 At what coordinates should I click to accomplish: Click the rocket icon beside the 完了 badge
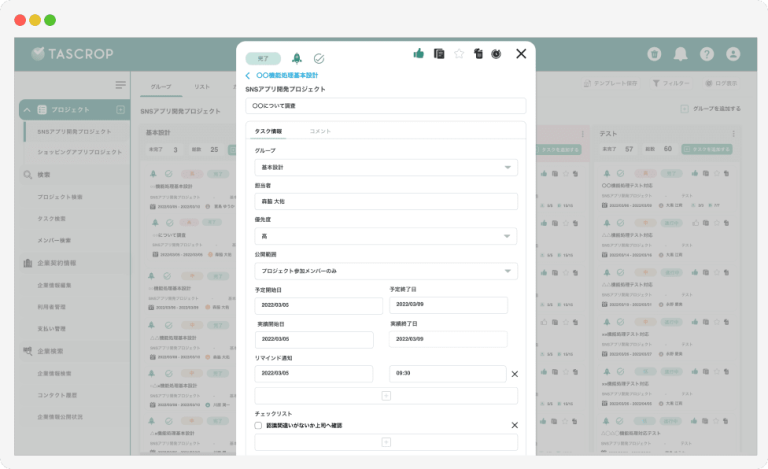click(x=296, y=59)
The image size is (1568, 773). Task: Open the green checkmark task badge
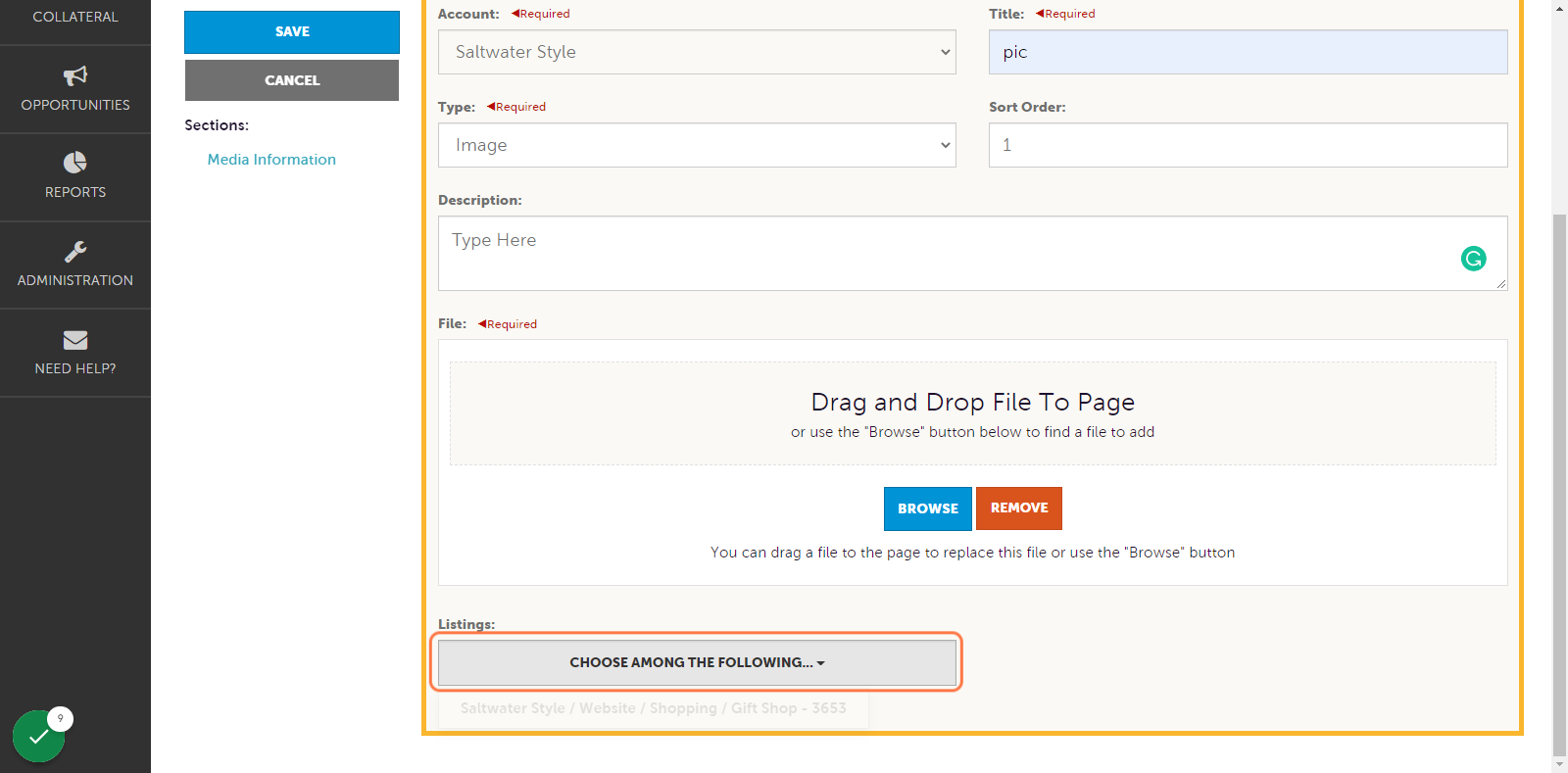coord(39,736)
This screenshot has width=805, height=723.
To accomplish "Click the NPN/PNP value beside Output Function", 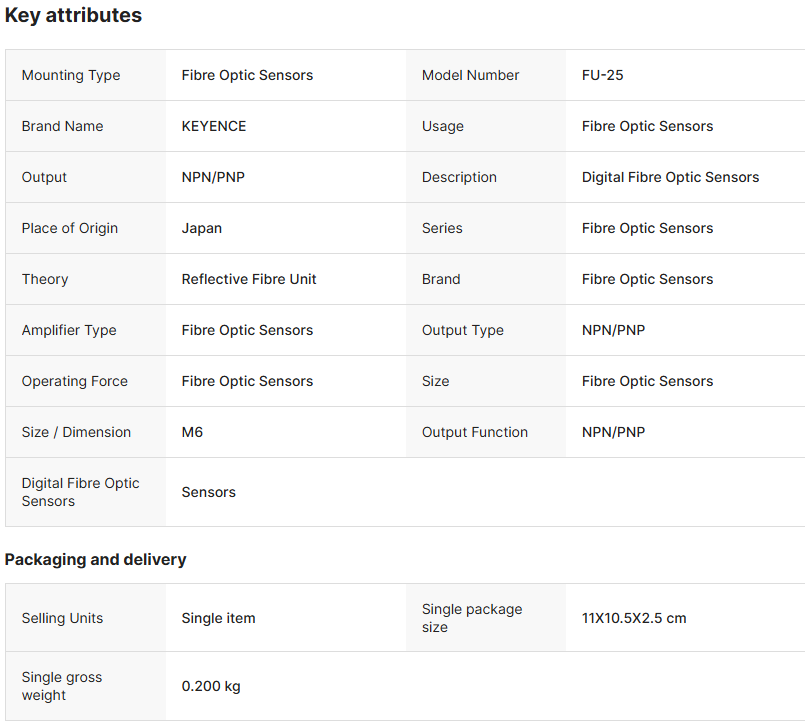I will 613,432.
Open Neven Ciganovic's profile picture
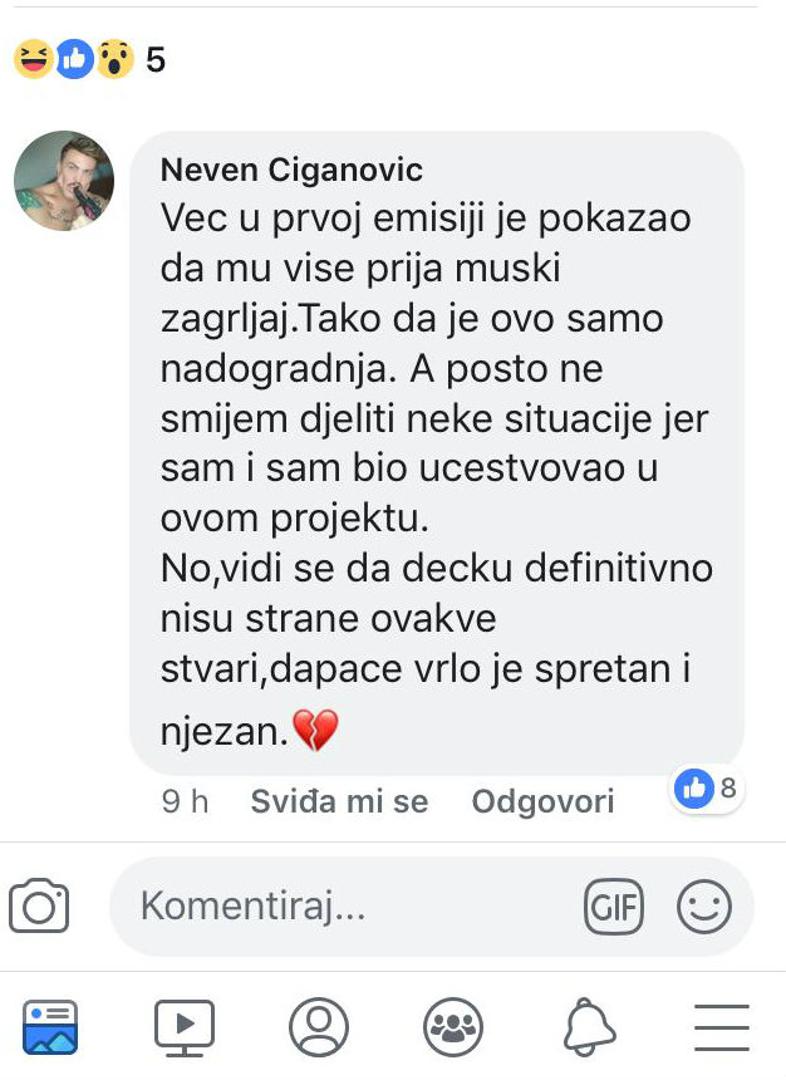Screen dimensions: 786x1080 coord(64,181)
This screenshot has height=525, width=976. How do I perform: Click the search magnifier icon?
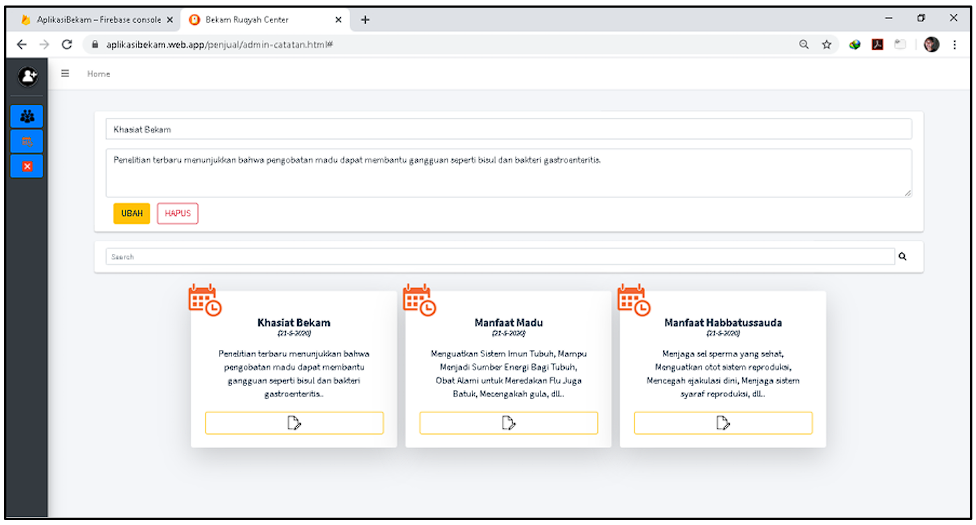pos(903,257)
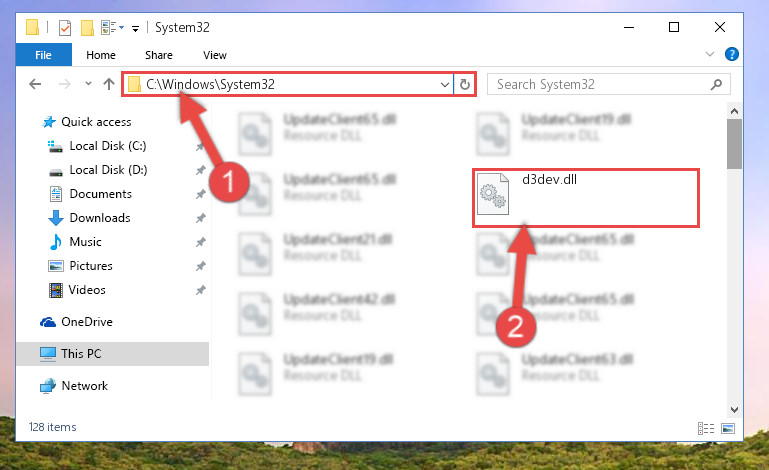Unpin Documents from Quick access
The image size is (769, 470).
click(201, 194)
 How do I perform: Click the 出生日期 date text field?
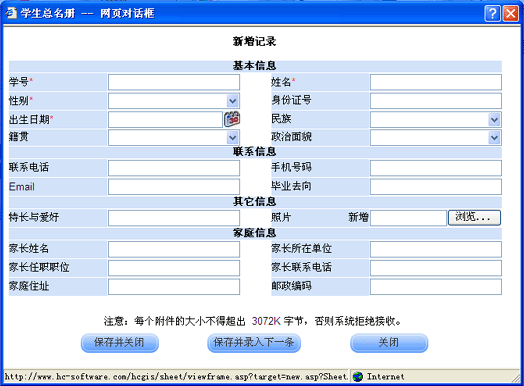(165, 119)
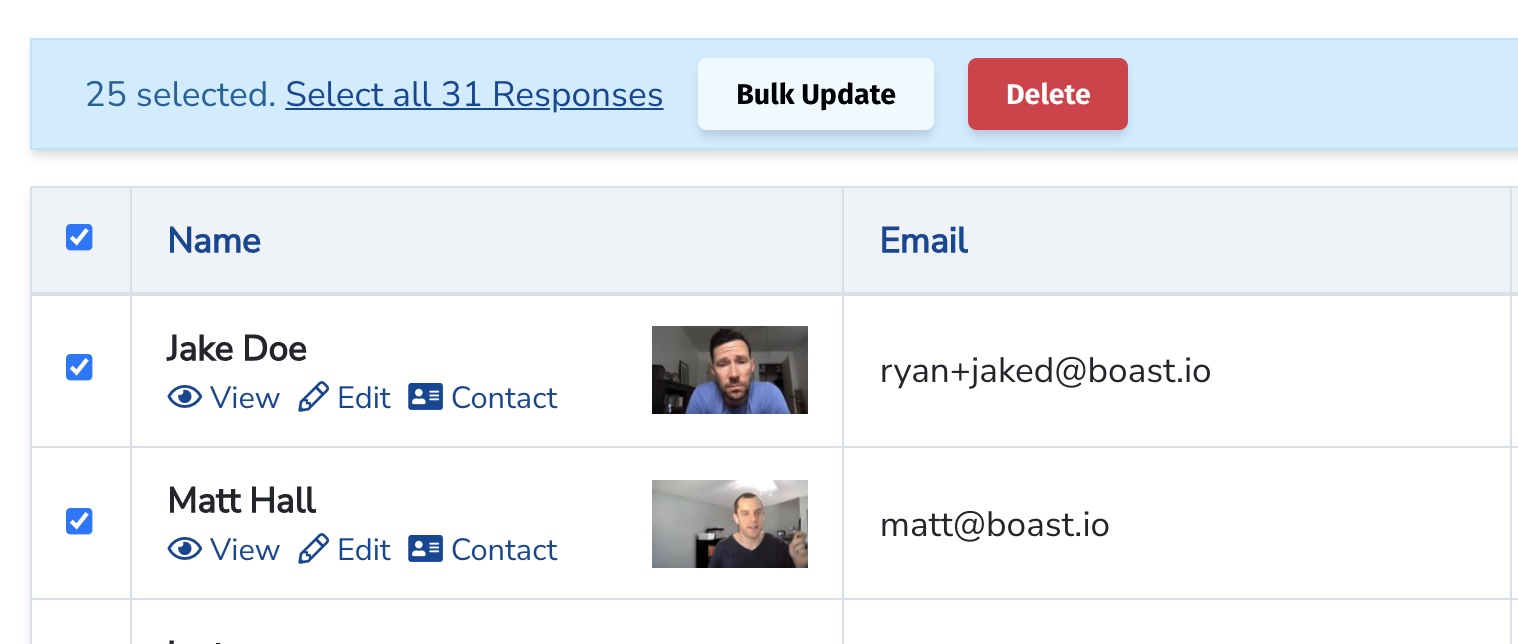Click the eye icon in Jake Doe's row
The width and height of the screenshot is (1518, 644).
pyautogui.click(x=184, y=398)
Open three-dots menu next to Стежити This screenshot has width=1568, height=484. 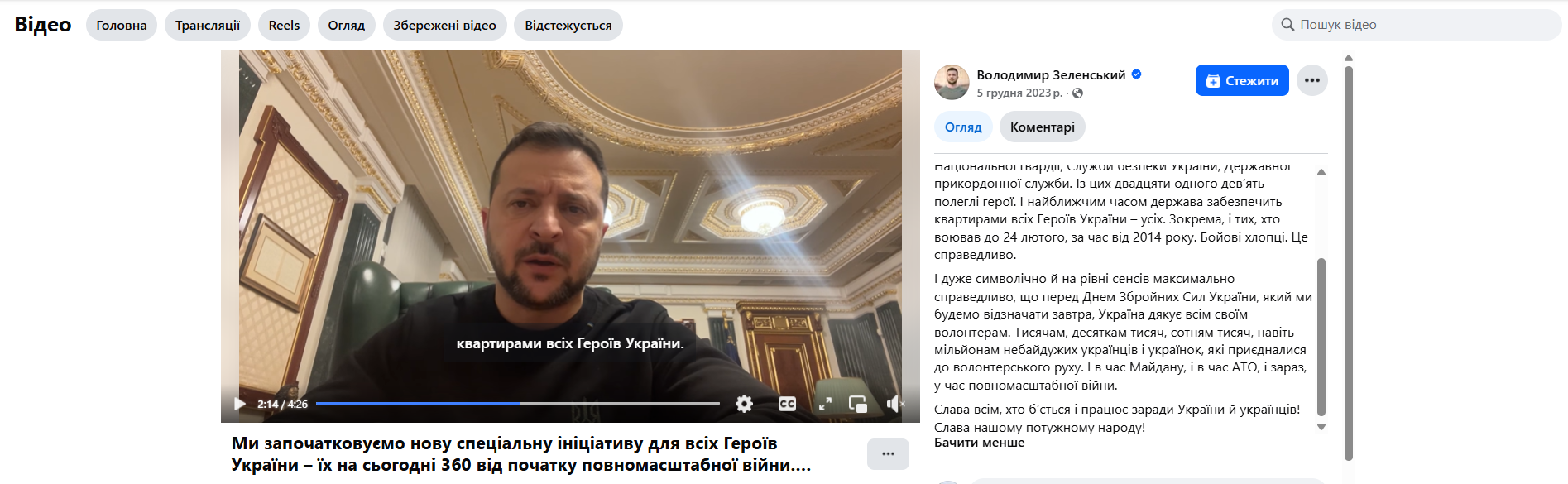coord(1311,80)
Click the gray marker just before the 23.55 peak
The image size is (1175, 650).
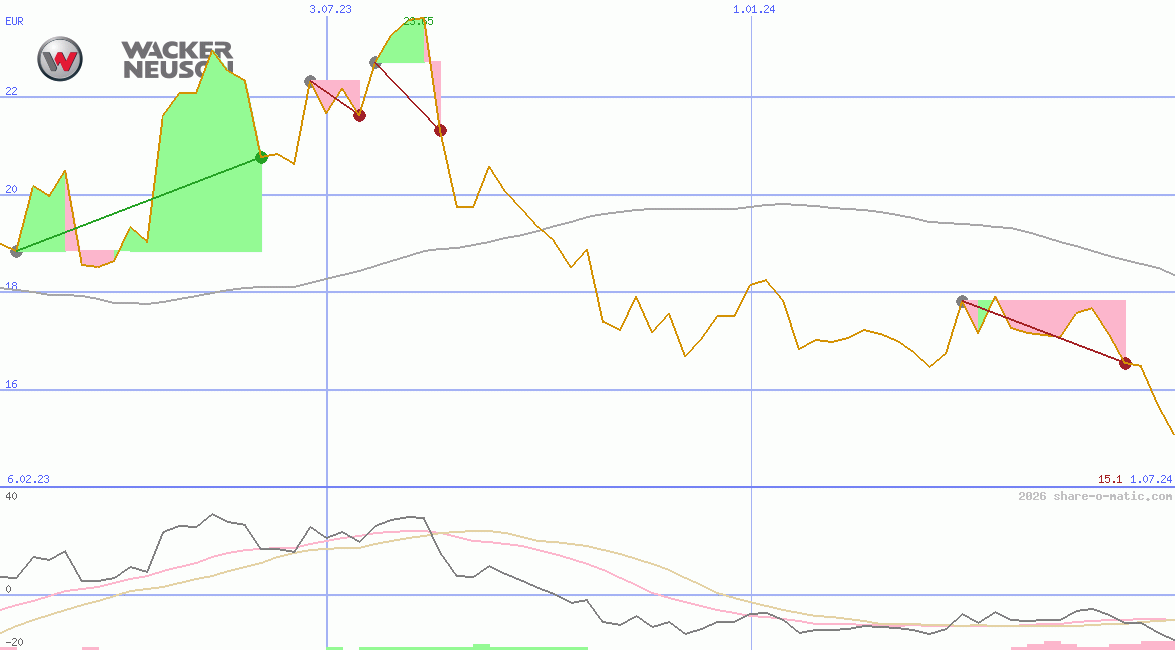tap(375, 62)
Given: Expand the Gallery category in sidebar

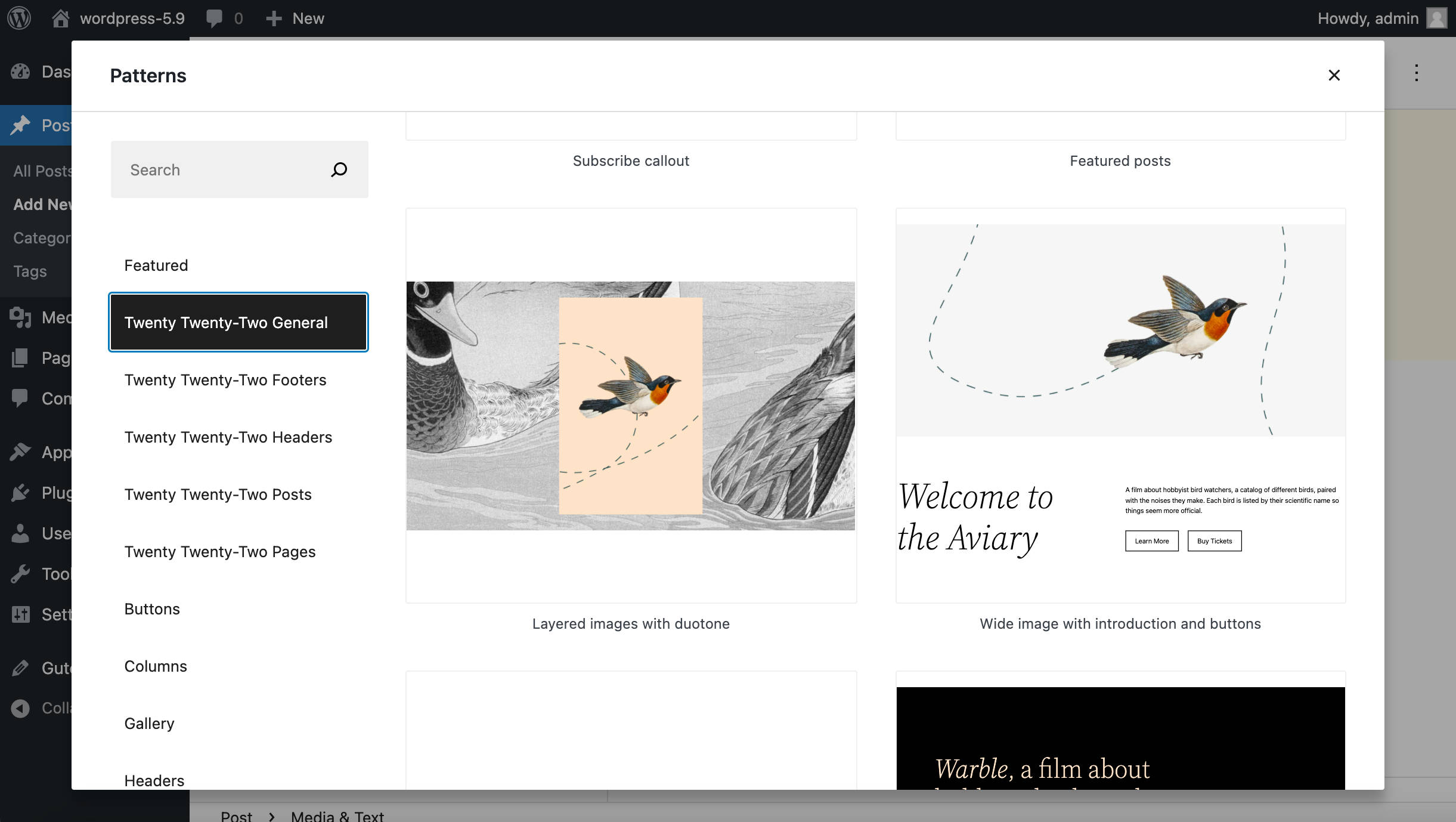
****************
- Exercise prompt -
Retype, word for word, only the line holding "Click the gray" and the lines after it through the final line of the listing above, and leave every picture out.

- Response -
Click the gray marker just before the 23.55 peak
The image size is (1175, 650).
tap(375, 62)
Given: Expand the Gallery category in sidebar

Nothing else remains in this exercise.